Aim of the task →
Return the number of lines below that contain "Output"; nothing else belongs in the reply.

:: Material supplied

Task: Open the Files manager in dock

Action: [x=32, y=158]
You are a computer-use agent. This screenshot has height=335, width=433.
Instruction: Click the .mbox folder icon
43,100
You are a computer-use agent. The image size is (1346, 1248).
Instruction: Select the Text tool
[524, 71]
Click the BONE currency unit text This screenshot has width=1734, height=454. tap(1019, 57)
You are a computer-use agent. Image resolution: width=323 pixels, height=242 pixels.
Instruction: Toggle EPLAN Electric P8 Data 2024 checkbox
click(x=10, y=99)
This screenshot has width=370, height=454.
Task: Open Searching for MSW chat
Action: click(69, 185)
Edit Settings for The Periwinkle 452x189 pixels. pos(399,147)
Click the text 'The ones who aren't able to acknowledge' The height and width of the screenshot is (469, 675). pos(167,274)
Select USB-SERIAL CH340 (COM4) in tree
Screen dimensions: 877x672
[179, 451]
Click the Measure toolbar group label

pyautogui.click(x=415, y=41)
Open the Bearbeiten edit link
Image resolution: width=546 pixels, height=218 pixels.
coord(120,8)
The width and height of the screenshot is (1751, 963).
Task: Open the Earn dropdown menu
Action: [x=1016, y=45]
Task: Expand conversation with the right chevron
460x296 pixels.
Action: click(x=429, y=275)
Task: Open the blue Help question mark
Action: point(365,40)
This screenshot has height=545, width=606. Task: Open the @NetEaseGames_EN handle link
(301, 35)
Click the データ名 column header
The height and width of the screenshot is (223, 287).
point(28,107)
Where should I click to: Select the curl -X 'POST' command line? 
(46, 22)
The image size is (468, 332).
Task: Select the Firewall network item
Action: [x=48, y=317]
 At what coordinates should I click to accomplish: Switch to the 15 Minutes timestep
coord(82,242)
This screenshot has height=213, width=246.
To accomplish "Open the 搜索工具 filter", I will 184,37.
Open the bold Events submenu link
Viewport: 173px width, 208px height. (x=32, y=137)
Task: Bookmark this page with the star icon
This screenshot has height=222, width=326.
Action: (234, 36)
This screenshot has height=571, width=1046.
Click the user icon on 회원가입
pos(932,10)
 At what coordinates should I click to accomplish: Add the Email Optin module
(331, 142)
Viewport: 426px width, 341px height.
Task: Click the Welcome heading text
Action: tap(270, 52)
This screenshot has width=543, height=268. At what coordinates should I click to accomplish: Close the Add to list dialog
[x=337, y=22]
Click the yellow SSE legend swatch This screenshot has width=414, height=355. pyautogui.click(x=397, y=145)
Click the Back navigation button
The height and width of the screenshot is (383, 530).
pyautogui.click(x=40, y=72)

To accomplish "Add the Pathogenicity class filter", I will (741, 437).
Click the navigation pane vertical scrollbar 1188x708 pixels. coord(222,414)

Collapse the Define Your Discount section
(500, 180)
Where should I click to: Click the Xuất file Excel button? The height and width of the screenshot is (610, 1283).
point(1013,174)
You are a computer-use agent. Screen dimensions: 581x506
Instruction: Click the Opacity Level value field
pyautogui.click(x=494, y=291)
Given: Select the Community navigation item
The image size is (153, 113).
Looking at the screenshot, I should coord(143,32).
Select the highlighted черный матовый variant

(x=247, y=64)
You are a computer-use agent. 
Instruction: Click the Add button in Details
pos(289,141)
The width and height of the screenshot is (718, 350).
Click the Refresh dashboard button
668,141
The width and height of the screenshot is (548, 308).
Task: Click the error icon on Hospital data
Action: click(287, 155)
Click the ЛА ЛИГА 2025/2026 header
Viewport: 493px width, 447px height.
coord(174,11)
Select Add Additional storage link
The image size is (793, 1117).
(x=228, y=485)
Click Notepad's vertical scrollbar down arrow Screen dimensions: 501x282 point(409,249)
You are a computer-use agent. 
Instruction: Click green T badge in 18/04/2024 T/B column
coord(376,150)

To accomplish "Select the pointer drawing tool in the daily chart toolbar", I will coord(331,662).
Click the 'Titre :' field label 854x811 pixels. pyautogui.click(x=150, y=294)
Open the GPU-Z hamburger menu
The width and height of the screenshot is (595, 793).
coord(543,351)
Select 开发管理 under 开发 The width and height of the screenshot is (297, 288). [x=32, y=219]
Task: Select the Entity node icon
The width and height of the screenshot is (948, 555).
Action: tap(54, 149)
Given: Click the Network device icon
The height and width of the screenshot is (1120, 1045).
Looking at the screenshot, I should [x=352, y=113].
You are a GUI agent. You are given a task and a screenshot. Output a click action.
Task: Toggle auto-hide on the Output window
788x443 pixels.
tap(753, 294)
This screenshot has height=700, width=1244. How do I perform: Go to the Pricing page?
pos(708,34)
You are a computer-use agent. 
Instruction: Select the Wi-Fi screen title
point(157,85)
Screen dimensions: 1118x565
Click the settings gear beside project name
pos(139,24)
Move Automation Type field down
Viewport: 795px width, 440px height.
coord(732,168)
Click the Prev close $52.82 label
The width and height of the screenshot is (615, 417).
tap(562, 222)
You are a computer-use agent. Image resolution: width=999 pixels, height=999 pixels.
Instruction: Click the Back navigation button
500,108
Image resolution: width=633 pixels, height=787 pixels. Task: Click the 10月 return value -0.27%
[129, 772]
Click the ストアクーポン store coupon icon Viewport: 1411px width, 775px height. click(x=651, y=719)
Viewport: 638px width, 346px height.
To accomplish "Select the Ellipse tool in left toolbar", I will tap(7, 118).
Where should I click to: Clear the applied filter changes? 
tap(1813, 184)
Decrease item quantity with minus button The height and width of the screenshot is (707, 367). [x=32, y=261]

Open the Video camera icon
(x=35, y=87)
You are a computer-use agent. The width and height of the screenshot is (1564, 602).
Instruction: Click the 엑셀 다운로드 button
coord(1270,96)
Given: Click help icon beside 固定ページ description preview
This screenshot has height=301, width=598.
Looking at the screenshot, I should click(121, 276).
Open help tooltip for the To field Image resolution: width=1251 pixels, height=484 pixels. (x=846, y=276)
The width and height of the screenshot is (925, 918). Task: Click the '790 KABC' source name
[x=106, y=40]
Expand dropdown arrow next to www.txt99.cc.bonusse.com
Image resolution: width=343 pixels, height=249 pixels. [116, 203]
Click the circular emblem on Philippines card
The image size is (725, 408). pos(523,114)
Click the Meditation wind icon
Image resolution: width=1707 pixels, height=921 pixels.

::::

Solution for this exercise →
2